Following the advice given to us, we went to see the Muxia Lighthouse next to the Sanctuary of the Virgen de la Barca. The Sanctuary is an absolutely essential stop because of the mysticism that surrounds it. Legend has it that it was here that the Virgin arrived in a boat to encourage the Apostle Santiago. The temple stands on the remains of an old hermitage from the 12th century, although it has undergone numerous reconstructions over the years. After the Prestige disaster in 2003, a few meters from the sanctuary, A Ferida (in Spanish the injure), a monolith weighing 400 tons and 11 meters high, was erected to pay tribute to all those volunteers who tried to stop the ecological disaster of the Prestige.
From here the idea was to go to Camariñas town for lunch but when Tino called the restaurant they told us that the kitchen closed at 3 pm so we were late. We stopped in a restaurant on the way in a very cool place and we had the menu of the day for 10 euros. We shared the starters: salad, noodles with clams and chicken wings between the three of us and then we shared the seconds, barbecued meat and pork fillet with mushroom sauce. We finished with a typical Galician herbs liqueur good for digestion and where the waitress was flirting with Tino during our lunch, hahaha.
Finally, we arrived at Camariñas, an important fishing centre that is renowned all over Spain for the bobbin lacework of its women (the palilleiras). To the northwest are the impressive cliffs of Cape Vilan, a protected natural site.
From here Tino took us to Camelle, a small and beautiful fishing port that keeps its charm located in the heart of A Costa da Morte. At the end of the dock, it is the museum that can be considered the most peculiar in Galicia: a museum of stones that have the most diverse shapes and colours that a man coming from Germany created after being captivated by this area: Man, the German of Camelle. Man was a German hermit and sculptor who lived in the village. He spent much of his time building sculptures on the beach and tending to his small garden. In November 2002, when the Prestige destroyed his sculptures and the ecosystem of the area he lived in, it is believed that Man let himself die of melancholy and sadness.

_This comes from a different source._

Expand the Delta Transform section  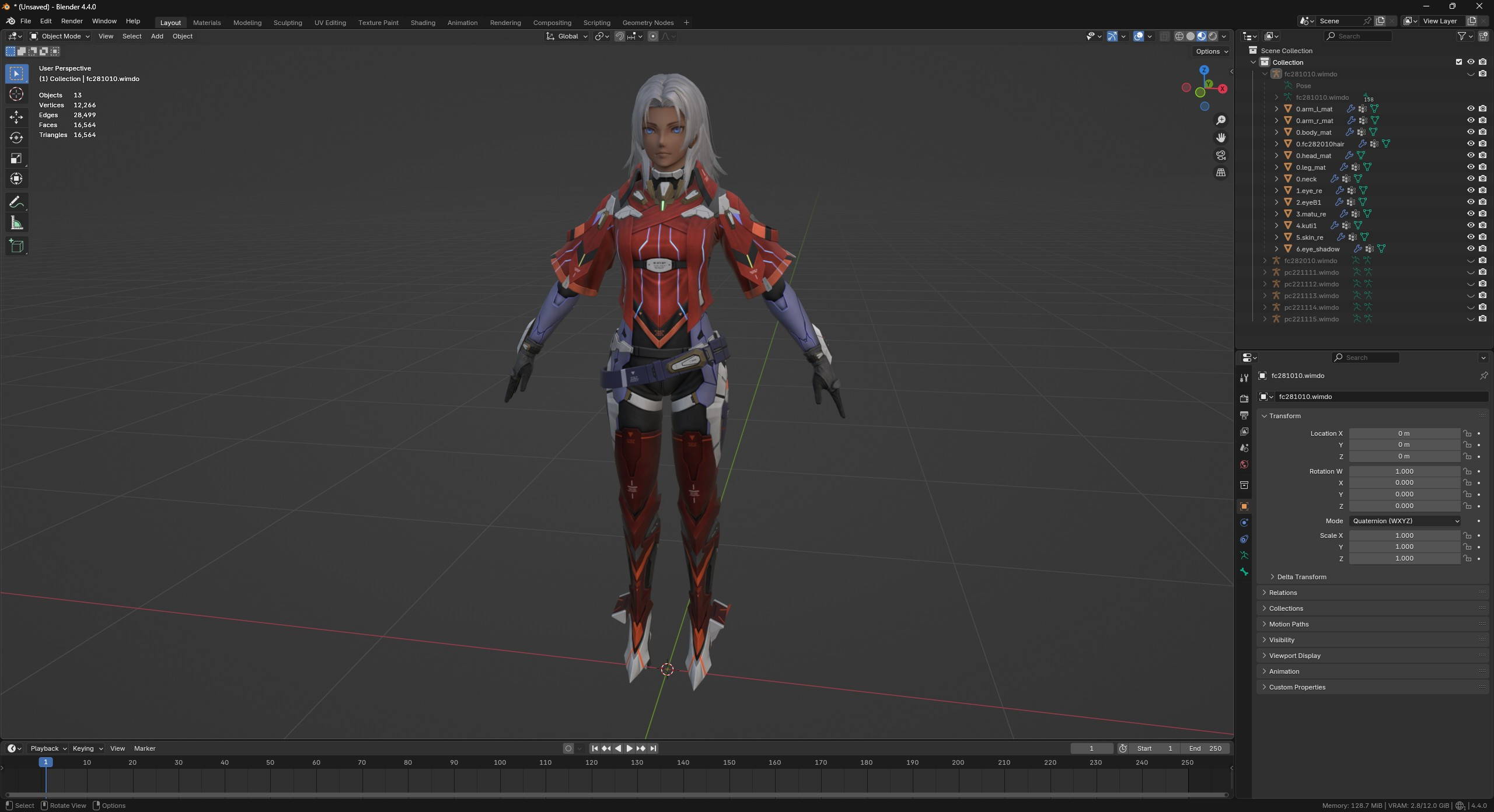point(1302,576)
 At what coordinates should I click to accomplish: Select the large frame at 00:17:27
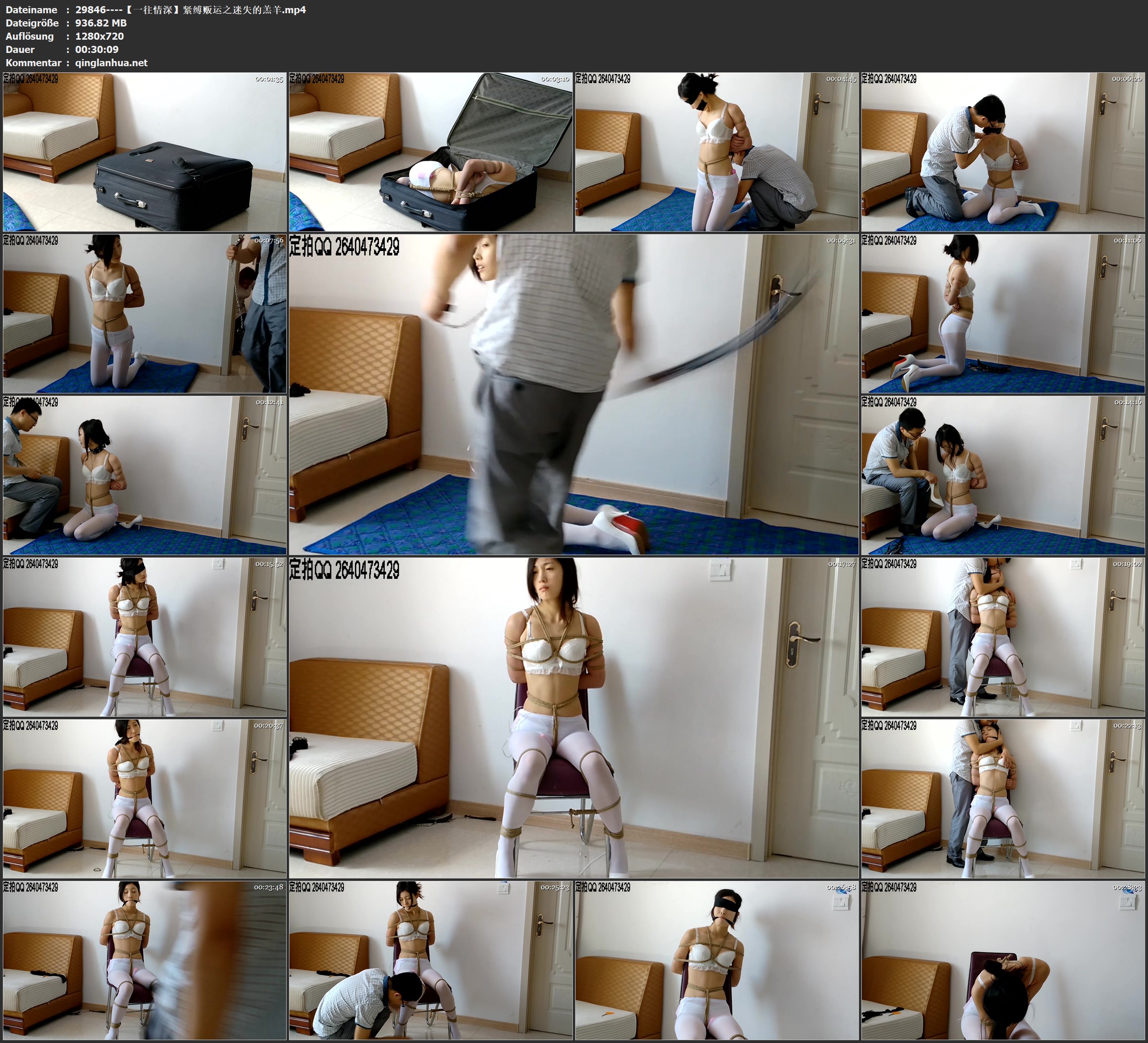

And from here we went to Arou, a small village facing the sea in the heart of A Costa da Morte, with an amazing beach that in the summertime is full of tourists and neighbours sunbathing and swimming in its clean waters. Where we had some drinks and free cheese and ham tapas.
To finish the day we came back to Corcubión to a really cute bar with its terrace inside to a granary where we had drinks and more free tapas and where Asha was playing with the waiters. An amazing day thanks to Tino.
The next day Friday we went to Tino’s house to shower and to say bye and go to Guntin in Lugo province, but we finished in Porto Marín, and you will see and find out why in the next post.
Thank you very much to Tino for all that he did for us, he is a lovely person and made our trip to the Death Coast an adventure. We had an amazing time and we hope to see him soon in Marbella!